CDnow, Inc.
- Founded: February 1994; 32 years ago
- Founder: Jason Olim Matthew Olim
- Defunct: 2013
- Fate: Acquired by Bertelsmann, Acquired by Amazon.com, shut down
- Headquarters: Ambler, Pennsylvania

= CDNow =

Online shopping company

CDnow, Inc. was a dot-com company that operated an online shopping website selling compact discs and music-related products. In April 1998, during the dot-com bubble, the company was valued at over $1 billion (~$ in ). In July 2000, it was acquired by Bertelsmann Music Group for $117 million (~$ in ); shortly thereafter Amazon was contracted to operate the website. At its peak, it employed over 750 people and had offices in Fort Washington, Pennsylvania, New York City, London, and Los Angeles.

==Establishment and growth==
CDnow was founded in February 1994 by twin brothers Jason Olim and Matthew Olim in their parents' basement in Ambler, Pennsylvania. Initially launched as a Telnet service in August 1994, CDNow became a retail website in September 1994 using Valley Records Distributors as a drop-ship fulfillment center. With three employees, the company moved near the Penllyn train station in Lower Gwynedd Township, Montgomery County, Pennsylvania and a couple years later it moved to the Strawbridge & Clothier building in Jenkintown, Pennsylvania. In December 1994, CDNow claimed to be the first company that allowed people to buy albums online. At the time, it said it had over 140,000 different albums available for purchase on its web site. In 1995, an article in the Los Angeles Times said that CDNow had brought the web "one step closer to the day when artists will market directly to consumers, cutting out distributors such as record labels."

In 1997, the company had revenues of $18 million and in February 1998, with 100 employees, the company became a public company via an initial public offering. CDNow then embarked on a large Internet advertising campaign, and was an innovator in preference-based retail recommendations, online video, the use of editorial content as a means to promote interest internet affiliate marketing programs, and email marketing. On March 17, 1999, CDNow acquired its largest competitor, another Philadelphia area company, N2K, whose online properties included Music Boulevard and Jazz Central Station. In July 1999, the company announced a deal to merge with Columbia House, establishing a new public company jointly held by CDNow's shareholders, Time Warner and Sony.

== Decline ==
CDNow was among the first of the Internet companies to show signs of struggle with the dot-com business model. On March 20, 2000, as the dot-com bubble burst, Barron's published a cover article called "Burning Up", which noted that the company was running out of cash. In March 2000, the Columbia House merger was called off. In June 2000, the company closed its London office to cut costs.

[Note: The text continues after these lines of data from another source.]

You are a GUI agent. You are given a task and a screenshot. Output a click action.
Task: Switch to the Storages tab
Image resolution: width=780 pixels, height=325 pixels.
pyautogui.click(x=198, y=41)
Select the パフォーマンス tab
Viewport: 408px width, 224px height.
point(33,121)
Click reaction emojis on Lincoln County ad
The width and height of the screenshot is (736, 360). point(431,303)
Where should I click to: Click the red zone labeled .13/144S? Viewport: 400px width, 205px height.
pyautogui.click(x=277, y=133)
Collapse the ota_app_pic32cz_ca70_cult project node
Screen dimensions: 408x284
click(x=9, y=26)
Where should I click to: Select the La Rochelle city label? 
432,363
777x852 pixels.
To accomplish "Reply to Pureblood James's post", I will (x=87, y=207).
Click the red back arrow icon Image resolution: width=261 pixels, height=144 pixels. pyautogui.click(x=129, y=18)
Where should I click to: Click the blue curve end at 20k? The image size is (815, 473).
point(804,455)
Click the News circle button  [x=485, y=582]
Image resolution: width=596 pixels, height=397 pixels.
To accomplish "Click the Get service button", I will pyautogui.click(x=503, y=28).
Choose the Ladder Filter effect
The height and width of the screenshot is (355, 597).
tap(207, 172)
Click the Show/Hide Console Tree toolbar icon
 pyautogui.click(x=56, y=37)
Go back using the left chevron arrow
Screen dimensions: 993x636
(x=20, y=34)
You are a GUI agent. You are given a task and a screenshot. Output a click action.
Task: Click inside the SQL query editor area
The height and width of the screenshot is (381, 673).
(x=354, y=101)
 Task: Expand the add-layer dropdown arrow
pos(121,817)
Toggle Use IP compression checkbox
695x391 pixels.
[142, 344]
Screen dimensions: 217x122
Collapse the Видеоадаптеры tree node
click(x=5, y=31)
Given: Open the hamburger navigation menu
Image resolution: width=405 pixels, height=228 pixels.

In July 2000, Bertelsmann Music Group acquired the company, intending to combine it with its BMG Direct record club as a new venture called BeMusic, and eventually add Napster to the service. Bertelsmann paid just $117 million (~$ in ), a price that was down over 90% from the valuation of the company at its peak in April 1998. The founding Olim brothers received a total of $17 million. In April 2001, the company cut 40 employees, 10% of its staff. In August 2001, the company closed its Japanese website and laid off 200 employees.

In November 2002, Bertelsmann announced it would close CDnow's Fort Washington facility and lay off the company's remaining 33 employees. Later that month, they signed a deal to outsource CDnow website operations to Amazon. The new deal retained a revised version of the BMG Direct model called the "Preferred Buyers Club", offering a 20% discount for club-edition records; all other music was sold at standard Amazon prices. In 2011, the CDnow.com URL was redirected to a maintenance notice, and in 2013, it was permanently taken offline.